Effect of Slit on leukocyte chemotaxis induced by SDF-1α. a, Transwell migration of rat lymphocytes. Control or SDF-containing media were added to the lower chamber. Cells that migrated to the lower chamber were counted, and are expressed as a percentage of the cells added to the upper chamber. 1, control; 2, 10 nM SDF-1α; 3, 100 pM SLIT2; 4, 10 pM SLIT2; 5, 10 nM of SDF-1α and 100 pM of SLIT2; 6, 10 nM of SDF-1α and 10 pM of SLIT2. b, Rat lymphocytes were examined in transfilter assays in the presence of SDF-1α (10 nM). SLIT2 (100 pM) was added to the lower chamber, the upper chamber or both upper and lower chambers. 1, control; 2, SDF-1α; 3, both SDF-1α and SLIT2 in the lower chamber; 4, SDF-1α in the lower chamber and SLIT2 in the upper chamber; 5, SDF-1α in the lower chamber and SLIT2 in both chambers. c, Slit inhibition of chemotaxis induced by fMLP. HL-60 cells differentiated into neutrophil-like cells after treatment with DMSO. Chemotaxis was observed in transwell assays. 1, control; 2, SLIT2; 3, fMLP; 4, SLIT2 and fMLP.

Figure 3

Robo is involved in mediating Slit inhibition of chemotaxis. a, The effect of Slit is inhibited by RoboN. Chemotaxis was analysed by using rat lymph node cells in transwell assays.
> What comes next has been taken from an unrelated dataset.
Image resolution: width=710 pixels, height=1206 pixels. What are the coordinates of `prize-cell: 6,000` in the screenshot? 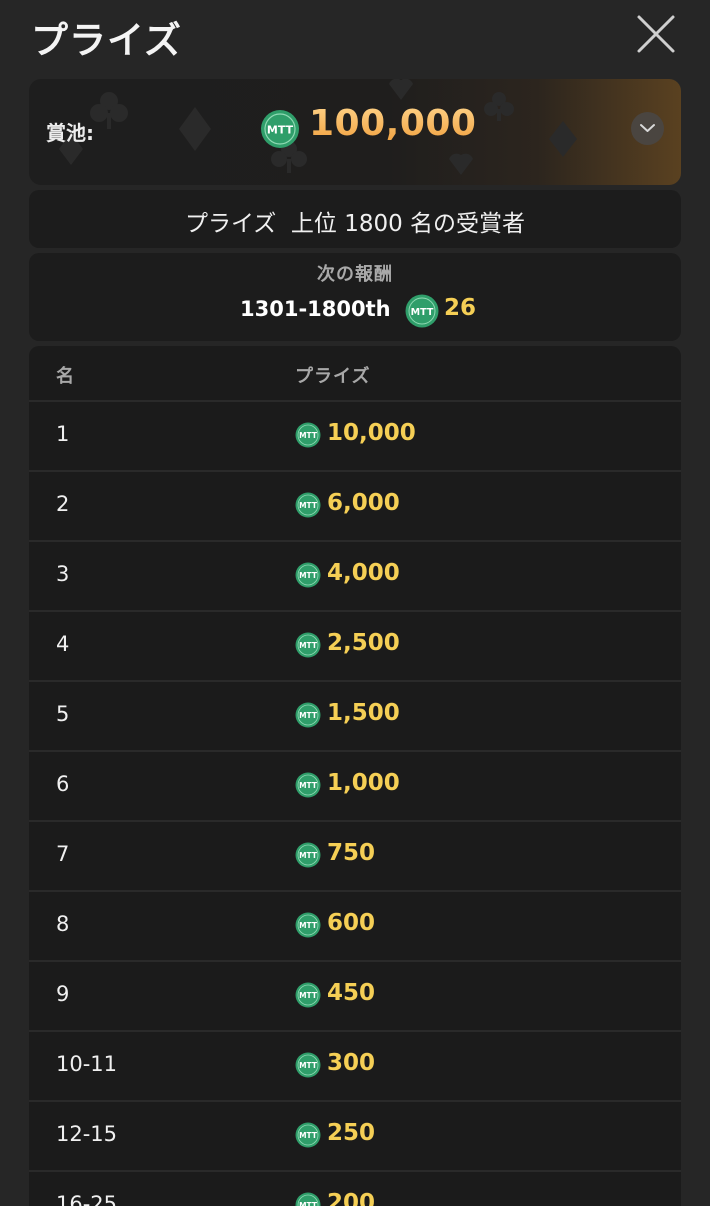 It's located at (364, 503).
SLIT2 (SL) and RoboN (RN) were added to the upper well and SDF-1α was added to the lower well. b, Expression of CXCR4 and Robo in HEK cells can reconstitute Slit inhibition of SDF-1α-induced chemotaxis. HEK migration was measured with the transfilter assay in microchemotaxis chambers using HEK cells expressing CXCR4, or both CXCR4 and rat Robo1 in the presence of different concentrations of SDF-1α. Control vehicle or 100 pM of purified Slit protein was added. Squares, migration of HEK cells expressing CXCR4 in response to SDF-1; diamonds, migration of HEK cells expressing CXCR4 in response to SDF-1α in the presence of Slit; circles, migration of HEK cells expressing Robo and CXCR4 in response to SDF-1α; triangles, migration of HEK cells expressing Robo and CXCR4 in response to SDF-1α in the presence of Slit.

Figure 4

Lack of general inhibition by Slit. a, Neutrophils differentiated from HL-60 were treated with fMLP, or fMLP and SLIT2. Phosphorylation of ERK was examined by an anti-phospho-ERK antibody. Top, anti-ERK staining; bottom, anti-phospho-ERK staining. fMLP could induce ERK phosphorylation, which was not inhibited by the addition of SLIT2. Lane 1, control; lane 2, fMLP; lane 3, SLIT2; lane 4, fMLP and SLIT2. b, Oxidative burst was shown by SOD-inhibitable production of superoxide, and 1 unit was defined as nmol per 2 × 10⁶ cells per 15 min. 1, control; 2, SLIT2; 3, fMLP; 4, SLIT 2 and fMLP. Results shown are representative of three experiments, each with triplicate samples.